Coming to SA: UK DJ Charles Webster on not playing bad music

UK producer Charles Webster comes to South Africa.

UK producer Charles Webster comes to South Africa.

Legendary UK producer/musician/DJ Charles Webster (50) is headlining Churn mini-festival at the Tweefontein Melkery, Kempton Park, east of Johannesburg.

On stage at the two-day festival, which starts on Saturday at noon, will be Californian beatsmith, Daedelus, and local acts like Christian Tiger School, Card On Spokes, Rudeboyz and Kid Fonque. Webster, who has been performing and recording regularly in South Africa for nearly two decades, released his debut solo album Born on the 24th July, in 2002. And his latest album will be released on House Africa/Sony SA next year.

Most of the vocalists on the album are young South African singers and musicians. It also features a track featuring Sipho “Hotstix” Mabuse on vocals. 

Charles Leonard: Were you born on July 24?
Charles Webster: Yes… I sure was!

CL: When did you know you’re going to be a musician/DJ/producer?
CW: It’s all I dreamed of doing and being since I was a child. I never really had a proper job out of music in my life. I had my first synth and drum machine when I was 13.

CL: How did your relationship with South Africa start?
CW: I first came here in 1997. One of my tracks Better Day was a big hit on the radio and in the clubs so I just had to come and see what all the fuss was about – been coming back ever since.

CL: What is it that makes it special to work here and with our musicians?
CW: There is such a lot of raw talent here and coming from different cultures and backgrounds makes it a very potent mix of influences and style, which I really enjoy.

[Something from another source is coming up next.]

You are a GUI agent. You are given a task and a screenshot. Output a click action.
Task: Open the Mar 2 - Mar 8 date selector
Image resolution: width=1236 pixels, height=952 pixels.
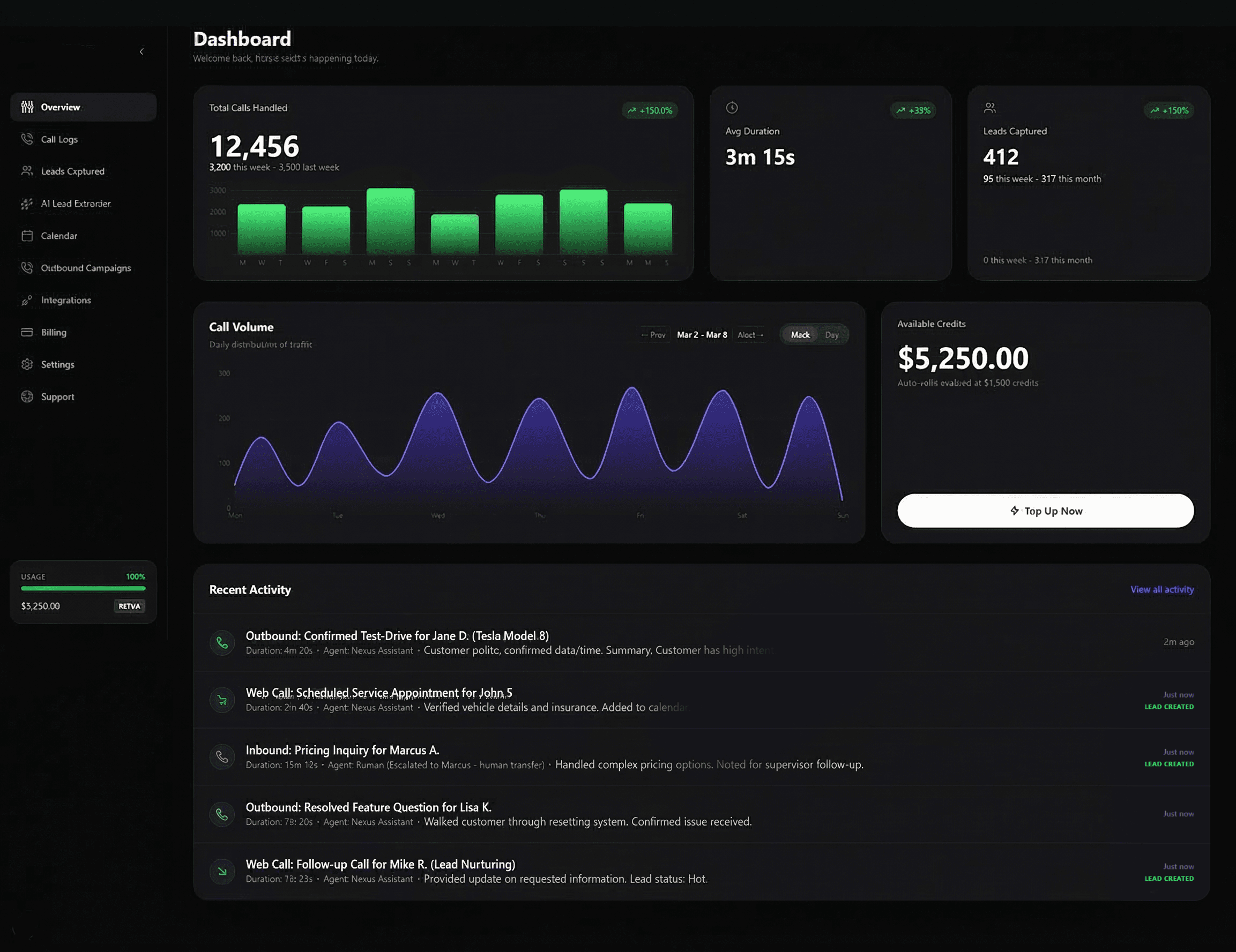(x=702, y=334)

CL: Tell me about your latest album you’re working on.
CW: My new album is my first ever full house album. My other albums always included downtempo music. It is a very deep blend of soulful house and moody electronics, a really rich tapestry of influences. I am really excited for this new project.

C: You’re also involved in music development and training here in South Africa – please tell us more.
CW: I am involved in an initiative called African Dance music and Technology sessions. It aims to mentor and teach young people all about production, writing, video making, the business side of music, deejaying etc. We use very hands-on and interactive sessions; in short all the stuff they would need to build a successful career in music.

We have hosted several events already and are aiming to host many more around the country. We are currently looking for sponsors in SA and further afield to enable us to develop and grow the sessions.

CL: What music have you packed for your show/s?
CW: I have prepared a full live show for Churn 2015. I will be showcasing music from my forthcoming album as well as playing a few of my older tracks. I am performing with a vocalist, Sio Blackwidow, and a percussionist, Bonging Sessionist – it’s gonna be a beautiful chill and deep set; sunset time in Kempton Park.

CL: With which song are you going to open your set?
CW: A new deep electronic journey called ‘Let it last a while’.

CL: Is it a straight forward DJ set – vinyl, laptop?
CW: All live with laptop, synths, vocals, percussion, etc.

CL: What won’t you play in your sets … ever?
CW: Bad music.

CL: What’s the most exciting music you’ve heard recently?
CW: Hard to pin down one track. There is always amazing music if you dig a little deeper under the commercial surface.